A project group of IMS members lead by Martin Morrey of Intrallect and David Massart of European Schoolnet is currently well advanced in writing a charter for work on Learning Object Discovery and Exchange (LODE, though originally the work went under the name of Federated Architectures). Charter writing is the first step of the IMS specification process, which essentially involves setting out the scope of a proposed specification activity. The draft charter is a private IMS document until it is approved, but there is a little information about LODE on the IMS website. My understanding is that the intention is for the LODE specification work to focus on profiling existing specs and standards for interoperability between repositories and eLearning systems.
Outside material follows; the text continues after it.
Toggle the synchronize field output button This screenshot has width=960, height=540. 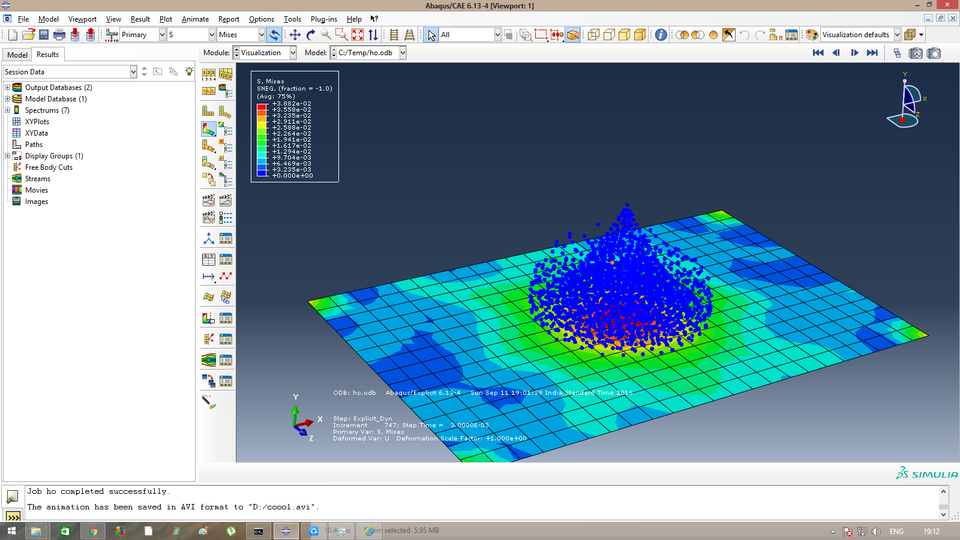click(274, 35)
We Hope that the specification will result in an agreed protocol for searching a remote repository for resources with specific educational attributes by using, say, SRU and LOM, and to that end JISC CETIS will be providing some input into the development of this spec.

OASIS Search Web Services

An OASIS technical committee has been formed to define web services for search and retrieval based on standards such as SRU and Simple Query Interface (SQI) (and possibly others): their charter is on the OASIS website. Profiles are envisaged for applications such as bibliographic and geospatial metadata, or e-government, but not for education per se.

OAI-ORE

The Open Archive Initiative’s Object Reuse and Exchange project is working towards developing specifications that will allow repositories to exchange information about objects within them, particularly “compound information objects” or aggregations of several discrete resources. One product of the work so far is a discussion document on how such objects could be represented as named graphs in order to allow the repository to expose the constituent parts to the wider world.

Deposit API / Sword

Two years ago at the CETIS November conference, Andy Powell highlighted deposit of an object in a remote repository as area of interoperability for which there was no agreed mechanism (though there were plenty of candidates for such a mechanism). Since then UKOLN have encouraged a group of interested parties to discuss approaches, culminating in a JISC funded project Simple Web-service Offering Repository Deposit (SWORD). The protocol developed through these activities is a profile of the ATOM Publishing Protocol, and was described by Julie Allinson, the SWORD project manager at the June SIG meeting.